◆ HOW TO COMPLETE THIS TASK
Locate each line in the records containing "computer". Copy it.

◆ SOURCE DATA
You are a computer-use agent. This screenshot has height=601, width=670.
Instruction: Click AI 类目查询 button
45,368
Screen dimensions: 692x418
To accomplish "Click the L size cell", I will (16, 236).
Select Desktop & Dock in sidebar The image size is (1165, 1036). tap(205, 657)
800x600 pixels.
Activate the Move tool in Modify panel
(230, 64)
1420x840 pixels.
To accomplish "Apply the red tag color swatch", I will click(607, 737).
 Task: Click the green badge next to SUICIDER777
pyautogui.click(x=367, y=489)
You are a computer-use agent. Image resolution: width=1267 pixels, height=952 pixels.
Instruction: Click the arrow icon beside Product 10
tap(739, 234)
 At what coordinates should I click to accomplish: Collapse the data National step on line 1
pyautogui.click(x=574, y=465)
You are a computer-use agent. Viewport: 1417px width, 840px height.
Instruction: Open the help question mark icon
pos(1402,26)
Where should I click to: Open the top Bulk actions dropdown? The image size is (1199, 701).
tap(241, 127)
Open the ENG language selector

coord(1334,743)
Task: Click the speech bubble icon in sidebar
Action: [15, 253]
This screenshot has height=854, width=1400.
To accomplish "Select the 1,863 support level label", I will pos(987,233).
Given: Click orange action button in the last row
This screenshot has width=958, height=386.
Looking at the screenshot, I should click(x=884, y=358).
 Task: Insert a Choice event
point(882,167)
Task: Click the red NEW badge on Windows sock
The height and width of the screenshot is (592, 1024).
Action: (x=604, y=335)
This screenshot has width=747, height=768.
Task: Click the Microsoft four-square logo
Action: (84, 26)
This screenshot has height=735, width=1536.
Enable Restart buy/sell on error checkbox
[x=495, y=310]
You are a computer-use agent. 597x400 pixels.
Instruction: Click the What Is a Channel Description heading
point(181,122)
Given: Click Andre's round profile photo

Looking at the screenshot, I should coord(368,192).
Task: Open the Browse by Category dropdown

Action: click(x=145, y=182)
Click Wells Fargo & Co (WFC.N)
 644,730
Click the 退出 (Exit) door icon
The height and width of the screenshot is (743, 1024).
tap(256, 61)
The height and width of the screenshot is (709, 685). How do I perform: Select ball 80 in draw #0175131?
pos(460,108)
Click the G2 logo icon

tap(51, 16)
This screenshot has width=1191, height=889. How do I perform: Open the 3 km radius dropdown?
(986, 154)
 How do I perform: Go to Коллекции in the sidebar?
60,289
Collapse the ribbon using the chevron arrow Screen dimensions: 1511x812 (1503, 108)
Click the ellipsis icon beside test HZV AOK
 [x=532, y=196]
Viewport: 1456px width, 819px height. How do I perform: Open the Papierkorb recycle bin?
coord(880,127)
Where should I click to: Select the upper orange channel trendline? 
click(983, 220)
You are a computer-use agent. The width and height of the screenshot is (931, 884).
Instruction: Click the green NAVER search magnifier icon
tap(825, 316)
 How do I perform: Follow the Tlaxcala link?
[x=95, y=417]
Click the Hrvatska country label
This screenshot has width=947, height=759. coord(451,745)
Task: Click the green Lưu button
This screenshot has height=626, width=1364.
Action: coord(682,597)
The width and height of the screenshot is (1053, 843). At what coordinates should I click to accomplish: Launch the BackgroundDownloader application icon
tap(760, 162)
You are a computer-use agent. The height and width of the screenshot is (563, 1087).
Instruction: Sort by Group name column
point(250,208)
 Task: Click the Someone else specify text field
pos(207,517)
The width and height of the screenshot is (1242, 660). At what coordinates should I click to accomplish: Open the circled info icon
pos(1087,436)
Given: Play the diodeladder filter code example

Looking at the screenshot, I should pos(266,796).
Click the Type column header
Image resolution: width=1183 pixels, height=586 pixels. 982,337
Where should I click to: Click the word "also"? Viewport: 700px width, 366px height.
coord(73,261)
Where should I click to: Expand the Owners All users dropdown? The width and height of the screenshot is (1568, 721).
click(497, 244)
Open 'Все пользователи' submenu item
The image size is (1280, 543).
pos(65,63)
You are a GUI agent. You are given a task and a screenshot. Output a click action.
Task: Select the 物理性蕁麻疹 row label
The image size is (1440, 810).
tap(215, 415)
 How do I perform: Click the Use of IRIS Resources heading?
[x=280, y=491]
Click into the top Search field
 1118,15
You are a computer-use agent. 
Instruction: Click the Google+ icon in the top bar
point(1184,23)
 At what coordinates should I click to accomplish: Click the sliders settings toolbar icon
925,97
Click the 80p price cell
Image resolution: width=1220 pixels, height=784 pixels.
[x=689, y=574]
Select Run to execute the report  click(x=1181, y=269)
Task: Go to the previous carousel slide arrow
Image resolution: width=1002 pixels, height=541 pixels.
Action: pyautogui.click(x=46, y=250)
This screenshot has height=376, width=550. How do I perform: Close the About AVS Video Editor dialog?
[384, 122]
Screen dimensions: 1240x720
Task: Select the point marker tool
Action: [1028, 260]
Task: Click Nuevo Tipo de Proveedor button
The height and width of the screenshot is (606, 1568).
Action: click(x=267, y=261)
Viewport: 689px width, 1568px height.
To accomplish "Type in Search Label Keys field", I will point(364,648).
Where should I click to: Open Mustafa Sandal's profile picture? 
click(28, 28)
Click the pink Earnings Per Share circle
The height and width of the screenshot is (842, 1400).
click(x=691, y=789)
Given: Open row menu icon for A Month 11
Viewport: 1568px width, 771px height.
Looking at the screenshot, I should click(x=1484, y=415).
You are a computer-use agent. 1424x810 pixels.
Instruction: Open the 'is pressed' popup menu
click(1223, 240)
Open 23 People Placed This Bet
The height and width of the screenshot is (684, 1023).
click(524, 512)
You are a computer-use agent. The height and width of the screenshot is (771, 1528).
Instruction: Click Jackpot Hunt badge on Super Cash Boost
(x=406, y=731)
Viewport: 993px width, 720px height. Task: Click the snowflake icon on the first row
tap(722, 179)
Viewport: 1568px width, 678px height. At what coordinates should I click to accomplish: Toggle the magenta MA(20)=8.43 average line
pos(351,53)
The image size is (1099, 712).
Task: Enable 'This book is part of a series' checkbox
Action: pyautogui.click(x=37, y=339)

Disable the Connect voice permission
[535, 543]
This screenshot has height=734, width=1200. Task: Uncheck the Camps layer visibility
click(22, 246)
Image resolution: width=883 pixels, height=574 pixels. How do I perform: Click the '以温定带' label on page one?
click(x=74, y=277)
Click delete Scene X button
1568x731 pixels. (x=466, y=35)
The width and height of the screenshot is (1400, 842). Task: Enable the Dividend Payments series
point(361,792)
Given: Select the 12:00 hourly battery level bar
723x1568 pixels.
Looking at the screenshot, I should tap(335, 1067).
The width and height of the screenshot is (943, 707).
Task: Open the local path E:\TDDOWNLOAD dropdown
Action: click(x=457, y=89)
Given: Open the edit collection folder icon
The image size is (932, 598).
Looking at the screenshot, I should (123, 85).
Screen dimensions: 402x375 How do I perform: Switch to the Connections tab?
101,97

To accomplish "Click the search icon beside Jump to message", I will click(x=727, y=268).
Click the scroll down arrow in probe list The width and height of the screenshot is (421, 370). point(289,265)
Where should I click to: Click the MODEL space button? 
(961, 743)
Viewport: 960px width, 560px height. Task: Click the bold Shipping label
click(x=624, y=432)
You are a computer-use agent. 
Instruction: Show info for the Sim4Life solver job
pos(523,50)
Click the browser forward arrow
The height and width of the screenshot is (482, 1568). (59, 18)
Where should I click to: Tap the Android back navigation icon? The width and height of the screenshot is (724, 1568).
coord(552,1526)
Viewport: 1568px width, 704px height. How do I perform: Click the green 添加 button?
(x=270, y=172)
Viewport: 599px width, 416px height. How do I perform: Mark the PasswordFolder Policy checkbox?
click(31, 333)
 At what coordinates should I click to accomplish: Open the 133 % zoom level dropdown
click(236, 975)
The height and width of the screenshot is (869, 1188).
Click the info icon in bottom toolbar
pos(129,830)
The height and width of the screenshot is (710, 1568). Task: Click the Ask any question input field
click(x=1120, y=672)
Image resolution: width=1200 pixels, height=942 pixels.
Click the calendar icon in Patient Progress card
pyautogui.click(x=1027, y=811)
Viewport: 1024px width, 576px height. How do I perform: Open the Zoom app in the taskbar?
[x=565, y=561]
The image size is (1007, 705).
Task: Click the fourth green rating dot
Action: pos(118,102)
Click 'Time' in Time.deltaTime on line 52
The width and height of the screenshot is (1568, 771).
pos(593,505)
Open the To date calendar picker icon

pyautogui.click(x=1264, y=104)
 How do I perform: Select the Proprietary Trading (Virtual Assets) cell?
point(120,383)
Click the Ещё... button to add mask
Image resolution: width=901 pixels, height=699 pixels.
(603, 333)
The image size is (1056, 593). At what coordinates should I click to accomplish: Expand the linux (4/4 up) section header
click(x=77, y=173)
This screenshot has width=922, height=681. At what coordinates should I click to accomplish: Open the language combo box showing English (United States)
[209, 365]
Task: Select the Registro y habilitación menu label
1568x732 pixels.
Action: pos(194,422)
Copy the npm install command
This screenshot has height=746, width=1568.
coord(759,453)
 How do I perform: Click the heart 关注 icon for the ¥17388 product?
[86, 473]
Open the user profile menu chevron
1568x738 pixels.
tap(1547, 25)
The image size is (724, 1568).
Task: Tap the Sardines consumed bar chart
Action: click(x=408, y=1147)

◆ SOLUTION TO THIS EXERCISE
You are a computer-use agent. This screenshot has height=601, width=670.
You are a computer-use agent. Image resolution: width=1267 pixels, height=952 pixels.
You are a computer-use agent. Viewport: 1417px width, 840px height.
You are a computer-use agent. 597x400 pixels.
You are a computer-use agent. The width and height of the screenshot is (931, 884).
You are a computer-use agent. The height and width of the screenshot is (563, 1087).
You are a computer-use agent. 
You are a computer-use agent. 1424x810 pixels.
You are a computer-use agent. The height and width of the screenshot is (771, 1528).
You are a computer-use agent. 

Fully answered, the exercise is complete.